German state broadcaster ARD aired a documentary that shocked many conservatives, neoliberals and hardliners accord the German country. The documentary with the title “The trail of the Troika – Power without Control” , a documentary produced by RBB from network ARTE showed to Germans a different approach to the Greek debt problem.

The story went more or less like this:

The euro member states did not want Greece to go bankrupt in 2010 in order to protect German and French banks, which were exposed to almost €40 billion Greek debt and were afraid to lose the money.

Therefore, the international community was pumping taxpayers’ money into the Greek financial system. Billions of money that did not reach the common people. In the same course, the documentary said that the Greek people have been  incapacitated up to the current day by the non-democratically legitimate bureaucrats of the Troika, have been systematically ruined, cut off from health care – in a word, humiliated. 

The documentary shows interviews with Greeks and Portuguese jobless, bankrupt tradesmen, unionists etc. And an interview with Greek finance Minister Yanis Varoufakis, who described the bailout over bailout as a crime against humanity:

“Clever people in Brussels, in Frankfurt and in Berlin knew back in May 2010 that Greece would never pay back its debts. But they acted as if Greece wasn’t bankrupt, as if it just didn’t have enough liquid funds.”

“In this position, to give the most bankrupt of any state the biggest credit in history, like third class corrupt bankers, was a crime against humanity.”

 

Video: ARD/ART Documentary in German

embedded by Embedded Video

YouTube Direkt

Some conservative German media, criticized the documentary as a “training on SYRIZA” [ideology].

But what is interesting is that some of the interviews seems to have been conducted some time in summer 2014 and before elections of January 25th, that brought SYRIZA in power.

OK, complaining about the Troika and the austerity makes you “SYRIZA”…

But Greek with or without SYRIZA is not alone with its debt.

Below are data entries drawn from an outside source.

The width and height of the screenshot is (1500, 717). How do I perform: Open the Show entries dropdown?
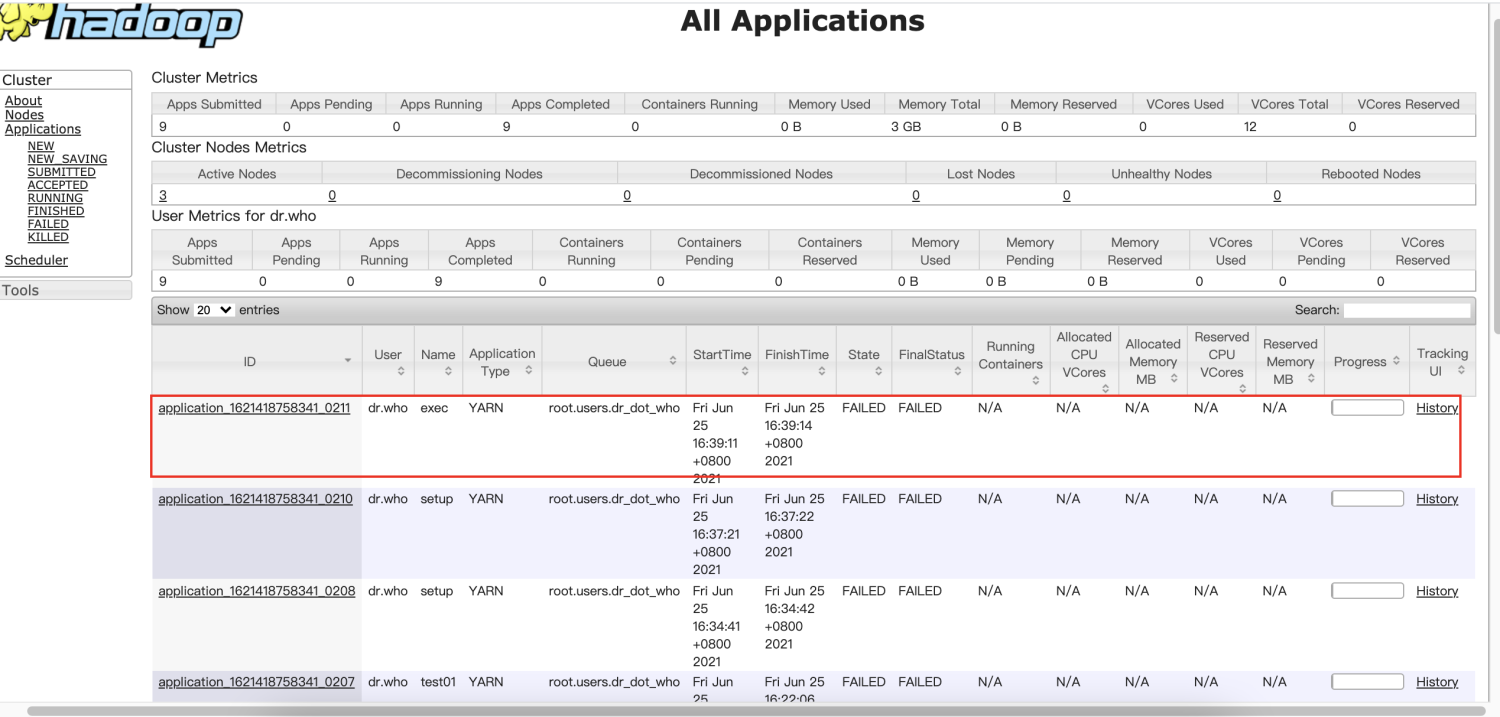click(214, 310)
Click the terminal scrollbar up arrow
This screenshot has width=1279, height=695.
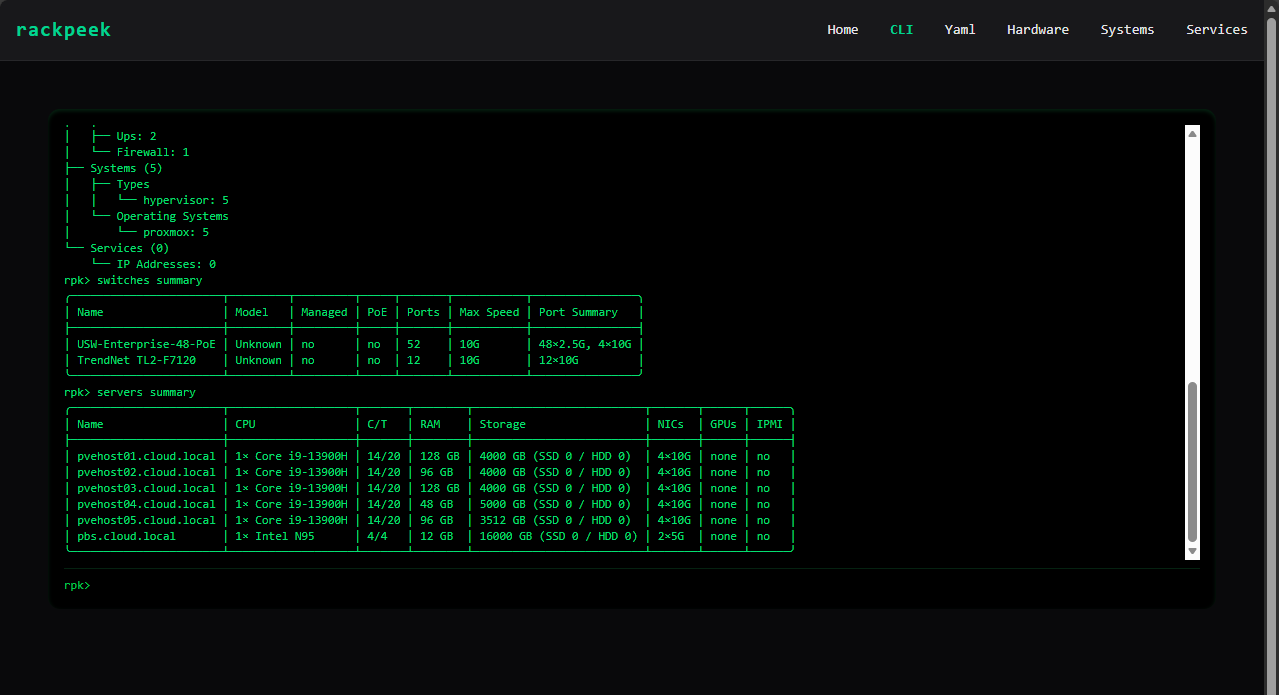[1192, 133]
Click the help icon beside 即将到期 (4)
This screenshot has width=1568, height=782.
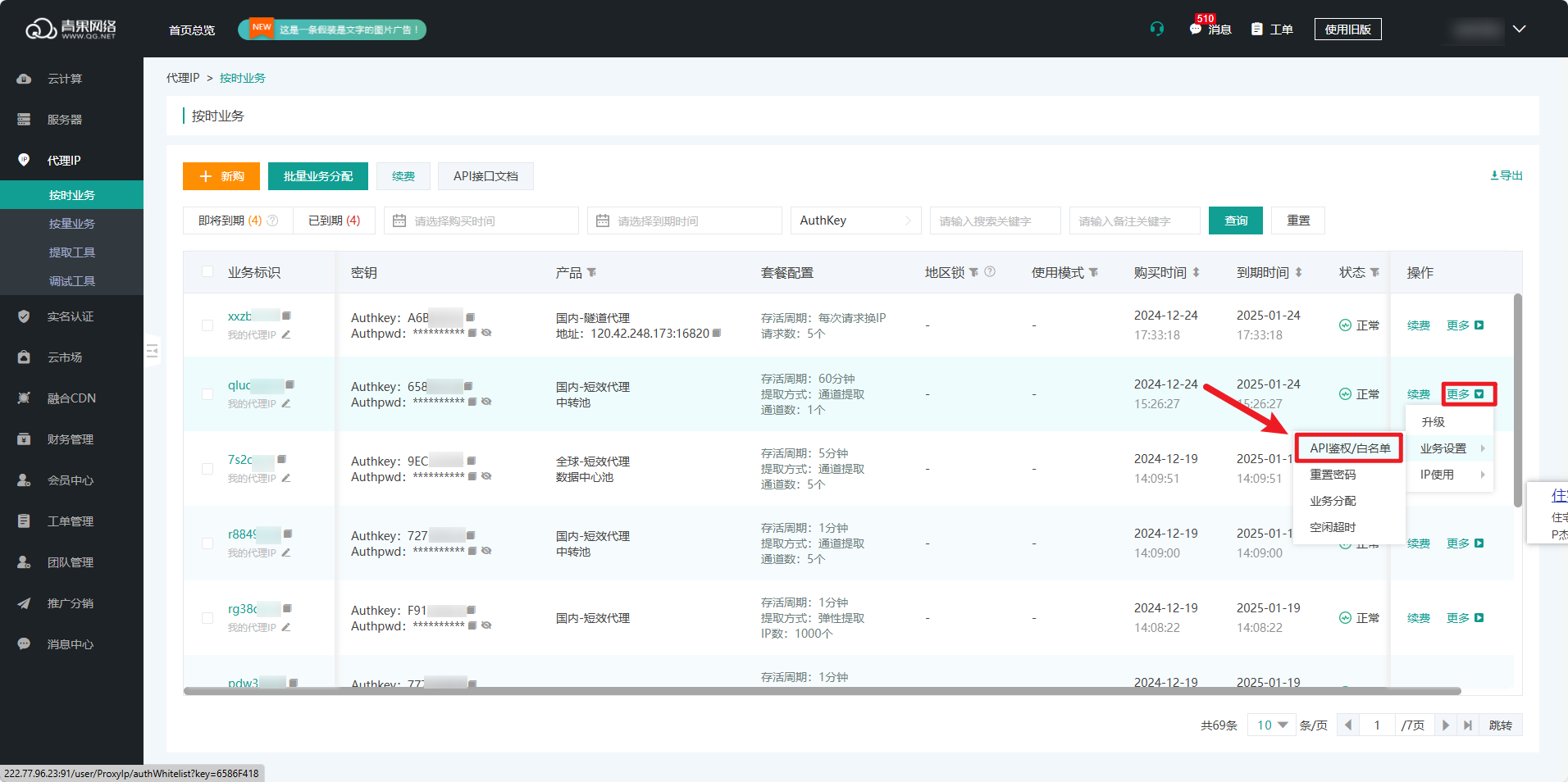[x=273, y=221]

On the possibility that if the Nationalists of Marie Le Pen  may win the March elections in France, German media started already to beat the drums against France.

German magazine FOCUS published an article with Title “High Debt, No Growth: Forget Greece – France is the problem zone of the Euro” and described the trillion-debt country as “Greece with Eiffel Tower.”

Analysts expect Italy to be next on the eurozone countries list with trillion debts that neither the eurozone nor Germany can solve. Ops! The European Central Bank prints now money – 60 billion euro per month – to buy Bonds from the debt-ridden countries, mainly Germany, France, Italy and Spain.

 

PS and we will all live happily ever after in the much-beloved Eurozone…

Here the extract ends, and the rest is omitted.